And then that way if something happens, you can essentially have a little bit of a firewall or a layer in there to protect yourselves. And most banks and organizations these days are pretty good about handling this because unfortunately, it’s pretty prevalent. And I sat inside Mastercard. I was up in New York City several summers ago, and I was inside the innovation center, and I saw this giant map of the tri-state area, and they were showing all the hotspots of where transactions were happening, and I got to talk to fraud folks and all this interesting stuff, and it’s absolutely insane how much it’s going on out there. So it’s just adding a little bit of layers from a security approach to protect ourselves in something in case something bad happens. This is another one, this is new. So ai, we keep hearing about ai, and I’m always trying to get down to the real nuts and bolts of what’s working the good, the bad, the ugly.

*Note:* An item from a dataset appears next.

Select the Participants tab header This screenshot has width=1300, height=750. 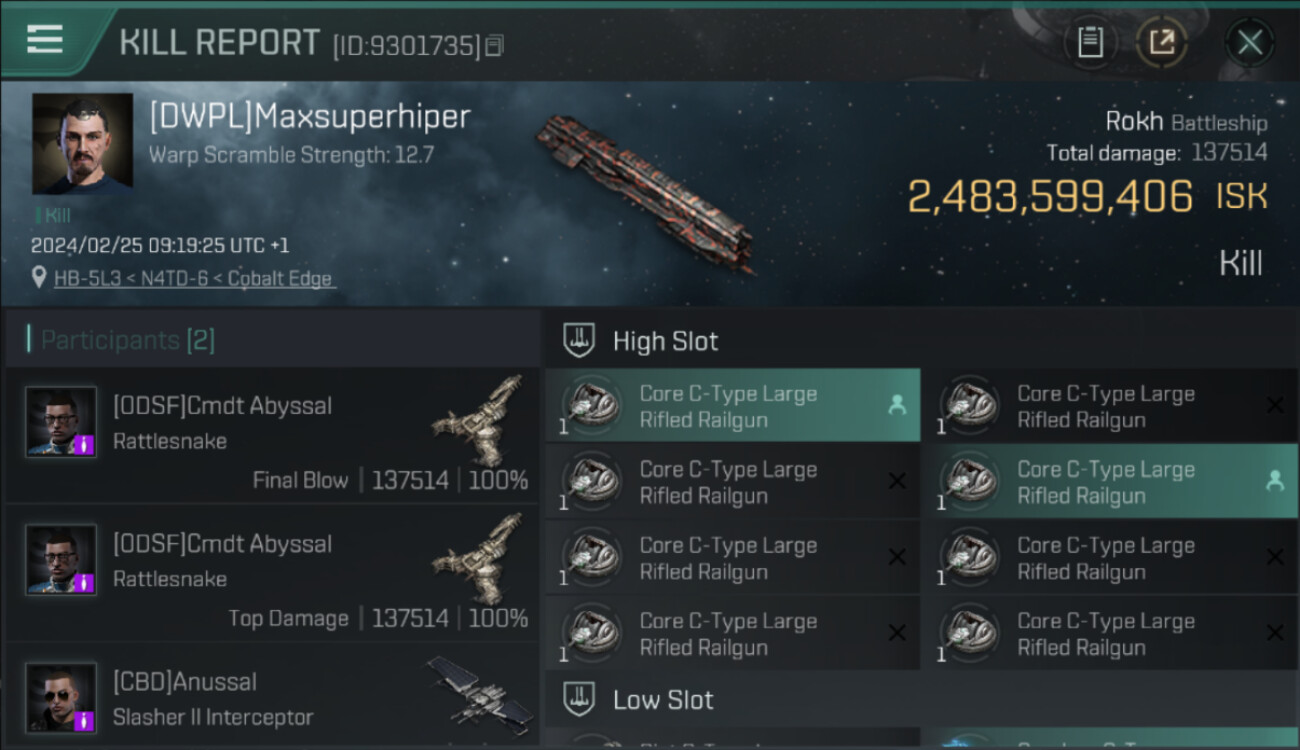[x=127, y=340]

And this is an extortion scam using ai. Essentially what happened is I was talking to a colleague of mine who’s in the security space and he’s part of a round table of others like us, and he said that someone had shared a story that bad actors took over an internal chat tool. I won’t name the name of the tool, but it’s a very popular tool that people use the chat between each other inside of a company, and they were able to, the bad guys were able to get access to this account. The account had admin rights so they could see all the chats across the organization, and they used AI to sift and then sort for questionable chat dialogues, and they found one between CFO and the report. And the report had basically alerted that something was going on and that we need to do something about it because it’s not, I guess, within compliance or something like this.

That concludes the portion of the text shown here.